Think I will throw in my two cents here and say that Hephos is right. The client makes a difference. Damn near everyone, except the purists who like "simple", who have ever tried Mushclient won't use anything else. Why? Because you can practically code a fracking mud using its script system, once you get around some of the quirks in how it handles certain situations. Mind you, that is an exaggeration, but one recent discussion has been to make a sort of single player "mud" as a plugin, which could walk the player through the steps of setting up the client to connect to a mud, configuring triggers to handle things that happen from a mud, etc. All possible because of recent additions to the debugging capabilities, specifically the "world.simulate" function, which sends data through the client as though it was being recieved in a packet from a server. The few things that bug the hell out of me is a) no GUI support, for things like specialized windows, etc., b) MXP support is limited, so more than one font, or inline images is not possible, and c) while some people have worked in the path search algorythms for one, no one has had the patience to actually code a mapper for it.

I would also like to add on option I think could help, even if it was just a support dll. A Scene Description Language based render engine. Yeah, I know, I know, its not a 3D game, but a text game. But... If you are going to use images at all, it doesn't make sense to me to rely on hundreds of megabytes (or gigs) of static images, or even what is almost certainly going to be gigs of image based texture data and mesh data, when the one thing that makes muds superior to graphical ones, supposedly, is that you can change things on the fly and quickly design new areas.

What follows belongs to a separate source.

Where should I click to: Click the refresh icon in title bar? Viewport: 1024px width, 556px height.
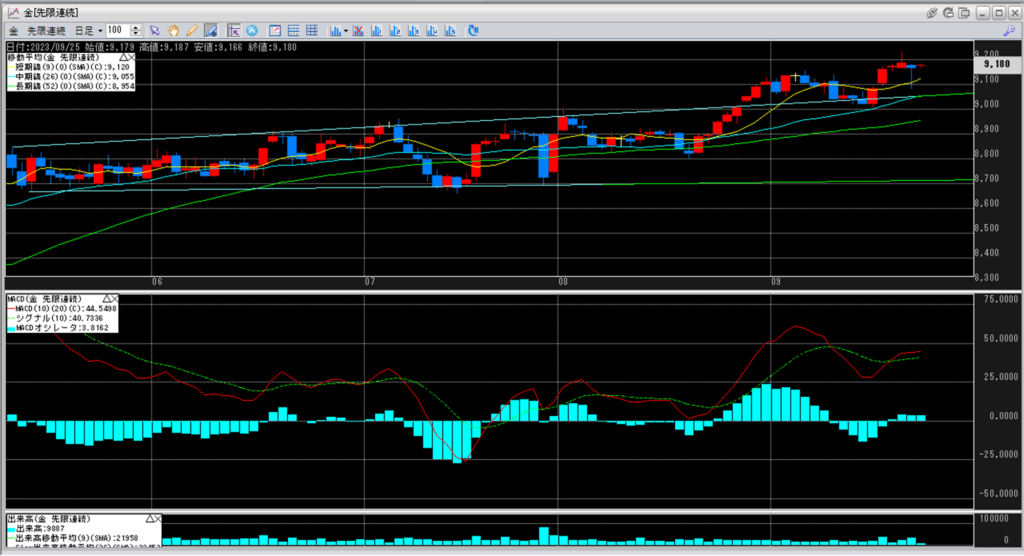click(x=948, y=12)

Sure, it still takes a bit of time, but its a lot easier to alter the "color" or "size" of an object, or add a few extra bits to them, using primitives (or prims as SL calls them), than to spend hours adjusting the "shape" of a curve in something made for DirectX or the like. And still images... You definitely have to pay someone for, since that is as time consuming, and poorer quality a lot of the time.

Point being. Why use something that requires paying an expert to do it, and/or which you can't change when you *need* to? I really don't think either "standard" option for adding graphics makes much sense in a game designed to be changed "on the fly".